/KDSA

Alignments of the "Kleiner Deutscher Sprachatlas"

Primary LanguageRCreative Commons Zero v1.0 UniversalCC0-1.0

KDSA Data

This repository contains the original digital data from the Kleine Deutsche Sprachatlas (KDSA) with a reorganisation of the data into more recent formats and some basic geographical mapping procedures.

Please cite the data as:

  • Veith, Werner H. 1984–1999. Kleiner Deutscher Sprachatlas. Dialektologisch bearbeitet von Werner H. Veith, computativ bearbeitet von Wolfgang Putschke und Lutz Hummel. 4 Bände. Tübingen: Max Niemeyer Verlag.

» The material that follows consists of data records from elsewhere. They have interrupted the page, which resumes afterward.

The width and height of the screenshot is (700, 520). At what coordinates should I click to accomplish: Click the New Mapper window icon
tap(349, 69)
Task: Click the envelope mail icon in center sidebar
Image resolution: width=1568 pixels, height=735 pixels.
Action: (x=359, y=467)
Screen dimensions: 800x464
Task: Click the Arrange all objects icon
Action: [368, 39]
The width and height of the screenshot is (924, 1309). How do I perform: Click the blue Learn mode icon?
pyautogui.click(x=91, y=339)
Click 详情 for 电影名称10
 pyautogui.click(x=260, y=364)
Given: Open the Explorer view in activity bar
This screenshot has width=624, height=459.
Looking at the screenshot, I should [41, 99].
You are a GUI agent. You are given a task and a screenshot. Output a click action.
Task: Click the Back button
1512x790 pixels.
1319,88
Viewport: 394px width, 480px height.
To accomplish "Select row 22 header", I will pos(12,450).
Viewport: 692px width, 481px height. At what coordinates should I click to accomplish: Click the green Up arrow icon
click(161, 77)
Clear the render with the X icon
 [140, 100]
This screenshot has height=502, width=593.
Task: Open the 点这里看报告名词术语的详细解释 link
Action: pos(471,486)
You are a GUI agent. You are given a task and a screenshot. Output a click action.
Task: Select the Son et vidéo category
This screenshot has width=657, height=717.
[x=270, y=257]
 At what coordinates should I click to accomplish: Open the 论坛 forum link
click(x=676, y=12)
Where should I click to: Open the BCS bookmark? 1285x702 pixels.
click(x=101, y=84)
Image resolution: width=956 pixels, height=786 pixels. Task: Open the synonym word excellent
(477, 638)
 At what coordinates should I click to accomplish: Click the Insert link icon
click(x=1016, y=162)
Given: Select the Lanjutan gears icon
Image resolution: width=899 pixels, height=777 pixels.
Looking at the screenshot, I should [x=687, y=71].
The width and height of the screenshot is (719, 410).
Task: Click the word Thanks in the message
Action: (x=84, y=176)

Please cite this repository as:

  • Cysouw, Michael. 2022. KDSA Data Repository. Available online at <github.com/cysouw/KDSA>.

Original data

The KDSA was originally conceived as a computerised mapping project in the 1970s. All the data were digitised and are still digitally available. These original data can be found in the sources/original directory with explanation about their structure, as prepared by Lutz Hummel. The data itself is readily readable as FWF ('fixed width format'). The script KDSA_recode.R converts the original data into tab-delimited tables, which are in the directory data. A few illustrative scans of the printed atlas are also available in the directory sources/scans

Processing of the data

The original data was transliterated in the 1970s from the Wenker-survey performed in the 1890s. About 6000 of these 'Wenkerbögen' were selected for this atlas and targeted snippets from the originals were transliterated and stored electronically. Unfortunately, there was no documentation which of the 'Wenkerbögen' were selected. Based on the list of names in the printed atlas (scanned as sources/scans/KDSA_locations.pdf) we have been able to link the KDSA data to the original data (as documented in the file data/KDSA_locations.txt).

Also, the digital data did not include any indication exactly which snippets were transliterated. This is documented in the file data/KDSA_lemmas.txt based on the information in the printed atlas (scanned as sources/scans/KDSA_index.pdf). The actual snippets that were transliterated are in the file data/KDSA_words.txt. Note that these transliterations appear to be simplified (most diacritics from the original data have not been included) and often only parts of the complete words have transliterated.

Alignment

Based on the raw transliterations, new alignments have been prepared, see the directory alignments. Each file in this directory analyses a single transliterated snippet, e.g. the snippet "ab" from the word "Abend" in the file alignments/AB_end(24).txt. These file repeat the original snippet and categorises them to different cognate sets (e.g. sometimes the snippet for "Abend" is actually related to the word "Nacht"). Each cognate set is then aligned uses spaces as separators and dashes for any empty column.

An index file for all alignment-columns is added as data/KDSA_alignment_index.txt.

Mapping

A basic procedure to produce maps for each alignment-column is provided, see manual.R for usage. Note that this procedure has quite a long list of dependencies in R, so some additional installation might be necessary.